▶ Text segment
|
|
||
|---|---|---|
| deploy | ||
| docs | ||
| scripts | ||
| sejm2git | ||
| tests | ||
| .gitignore | ||
| corpus.laws | ||
| pyproject.toml | ||
| pyrightconfig.json | ||
| README.md | ||
sejm2git
Turn Polish legislation into a living git repository of consolidated law.
The Sejm publishes every act through the official API at api.sejm.gov.pl (the ELI
service for published acts, and the Sejm service for the legislative process). sejm2git
downloads acts, parses them into a structured document model, applies amendments
("nowelizacje") to reconstruct the currently-in-force text, and materializes the
result into git — where each law is one Markdown file whose git log -p is its
amendment history, and every amending act is a branch merged on enactment.
Status
Working end-to-end prototype. Proven on the ustawa o ograniczeniu handlu w niedziele i
święta (Dz.U. 2018 poz. 305): its full chain of 5 amendments (2018–2024) consolidates
at 100% — 20/20 change instructions applied — and replays into a branch-per-amendment,
merge-on-enactment git history. Validated against the official tekst jednolity (the
authoritative PDF, DU/2025/301): the reconstructed substantive text is 99.9% verbatim-contained
in the official consolidation, the remainder fully explained (the official omits spent
consequential-amendment provisions and refreshes Dz.U. citations) — no substantive discrepancy.
Across the complete 2016 cohort — all 35 statutes of the year with a published
consolidated text, including chains of up to 90 amendments — the mean substantive
recall is 99.0% (32 MATCH / 2 CLOSE / 1 DIVERGENT), with zero unrecognized
instruction forms left in the corpus; see
docs/fidelity-dashboard.md. The dashboard doubles as a
regression gate: dashboard --fail-under 97 exits non-zero when mean recall drops.
* Wejście w życie: Dz.U. 2024 poz. 1965 (2025-02-01)
|\
| * Dz.U. 2024 poz. 1965: Ustawa ... o zmianie ustawy o dniach wolnych od pracy ...
|/
* Wejście w życie: Dz.U. 2023 poz. 2626 (2023-12-05)
|\ ...

▶ Work order a
In the sejm2git README, what mean substantive recall is reported across the 2016 cohort?
The sejm2git README and the records have no connection to each other.

[Dataset items]
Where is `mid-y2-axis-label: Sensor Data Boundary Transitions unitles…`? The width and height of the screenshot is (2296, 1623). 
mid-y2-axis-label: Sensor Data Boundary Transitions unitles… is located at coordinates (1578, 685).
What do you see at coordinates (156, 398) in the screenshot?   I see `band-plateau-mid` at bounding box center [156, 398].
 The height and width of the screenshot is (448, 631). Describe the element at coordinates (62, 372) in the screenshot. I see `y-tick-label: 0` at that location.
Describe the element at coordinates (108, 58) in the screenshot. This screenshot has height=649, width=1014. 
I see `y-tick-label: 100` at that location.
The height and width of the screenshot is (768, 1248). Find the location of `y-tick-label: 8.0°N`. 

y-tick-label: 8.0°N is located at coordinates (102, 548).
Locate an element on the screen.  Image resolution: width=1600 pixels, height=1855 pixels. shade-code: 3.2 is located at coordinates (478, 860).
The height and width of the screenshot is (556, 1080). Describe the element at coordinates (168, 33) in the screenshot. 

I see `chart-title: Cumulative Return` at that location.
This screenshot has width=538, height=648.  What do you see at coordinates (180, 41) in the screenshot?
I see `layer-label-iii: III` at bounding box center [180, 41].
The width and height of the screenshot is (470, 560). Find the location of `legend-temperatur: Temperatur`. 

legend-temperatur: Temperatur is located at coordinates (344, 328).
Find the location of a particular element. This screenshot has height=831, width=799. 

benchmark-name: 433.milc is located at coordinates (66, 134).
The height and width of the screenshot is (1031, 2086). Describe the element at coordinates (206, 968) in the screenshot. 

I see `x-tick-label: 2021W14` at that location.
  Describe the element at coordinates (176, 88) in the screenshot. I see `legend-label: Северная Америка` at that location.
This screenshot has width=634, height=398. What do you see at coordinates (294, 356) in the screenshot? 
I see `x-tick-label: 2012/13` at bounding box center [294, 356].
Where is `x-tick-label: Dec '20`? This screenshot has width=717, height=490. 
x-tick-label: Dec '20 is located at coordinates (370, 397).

▶ Work order b
Copy the records verbatim, starting with the line containing "The height and width of the screenshot is (768, 1248)." and going on through the last line of the records.

▶ Result a
99.0%

▶ Result b
The height and width of the screenshot is (768, 1248). Find the location of `y-tick-label: 8.0°N`. 

y-tick-label: 8.0°N is located at coordinates (102, 548).
Locate an element on the screen.  Image resolution: width=1600 pixels, height=1855 pixels. shade-code: 3.2 is located at coordinates (478, 860).
The height and width of the screenshot is (556, 1080). Describe the element at coordinates (168, 33) in the screenshot. 

I see `chart-title: Cumulative Return` at that location.
This screenshot has width=538, height=648.  What do you see at coordinates (180, 41) in the screenshot?
I see `layer-label-iii: III` at bounding box center [180, 41].
The width and height of the screenshot is (470, 560). Find the location of `legend-temperatur: Temperatur`. 

legend-temperatur: Temperatur is located at coordinates (344, 328).
Find the location of a particular element. This screenshot has height=831, width=799. 

benchmark-name: 433.milc is located at coordinates (66, 134).
The height and width of the screenshot is (1031, 2086). Describe the element at coordinates (206, 968) in the screenshot. 

I see `x-tick-label: 2021W14` at that location.
  Describe the element at coordinates (176, 88) in the screenshot. I see `legend-label: Северная Америка` at that location.
This screenshot has width=634, height=398. What do you see at coordinates (294, 356) in the screenshot? 
I see `x-tick-label: 2012/13` at bounding box center [294, 356].
Where is `x-tick-label: Dec '20`? This screenshot has width=717, height=490. 
x-tick-label: Dec '20 is located at coordinates (370, 397).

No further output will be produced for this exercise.